How does lightning form?
Within a cloud, water and ice keep moving around. They are forced up by warm air currents, pulled down by gravity, and compressed inside the cloud. This creates static electricity and the whole cloud slowly fills up with electrical charges. These charges get separated in the cloud. As in, the positive charges or protons move up to the top of the cloud, and the negative charges or electrons go down to the bottom of the cloud.
Since opposites attract, positive charges build up on the ground beneath the cloud.
The electrical charges concentrate around any pointed object like the mountain, people, or tree. Whenever, the charge coming up from these points connects with a charge reaching down from the clouds, lightning strikes.
We all know that light travels faster than sound. Light travels about 300 million metres per second, while sound travels at a mere speed of 300 metres per second. Thus, light is a million times faster than sound. If a thunderstorm is 1 mile away, there will be a gap of 4 seconds between the flash and the rumble. Therefore, every time we see a flash, we may not hear a thunder. Lightning flashes can be seen from far off places, but the thunder might die down before reaching us.
Interesting facts about Lightning:
• At any given time, over 2,000 thunderstorms occur worldwide. Each of them produce over a 100 lightning per second on an average.
• Or else we could also say that every day more than 8 million lightning flashes worldwide.
• That’s over 8 million lightning bolts every day.
• Each lightning bolt is about 3 miles long and a centimeter wide.
• A lightning bolt discharges 1 to 10 billion joules of energy.
• 'Fulminology' is the study of lightning and 'Astraphobia' is the fear of thunder and lightning.

· · · · ·

## PROBLEM DETAILS
Using the text on lightning, explain in one to three sentences why a lightning flash may be seen without any thunder being heard. The material that comes after this text is unrelated to it.

## PROVIDED MATERIAL

· · · · ·

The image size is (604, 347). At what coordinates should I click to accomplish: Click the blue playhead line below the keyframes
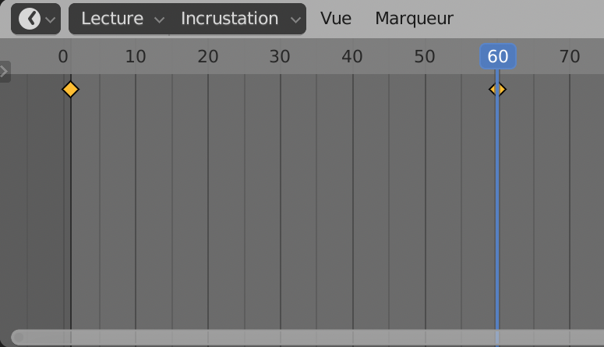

· · · · ·

## COMPLETE OUTPUT
Light travels much faster than sound, so lightning flashes can be seen from far-off places. The thunder from those distant flashes might die down before it reaches the observer.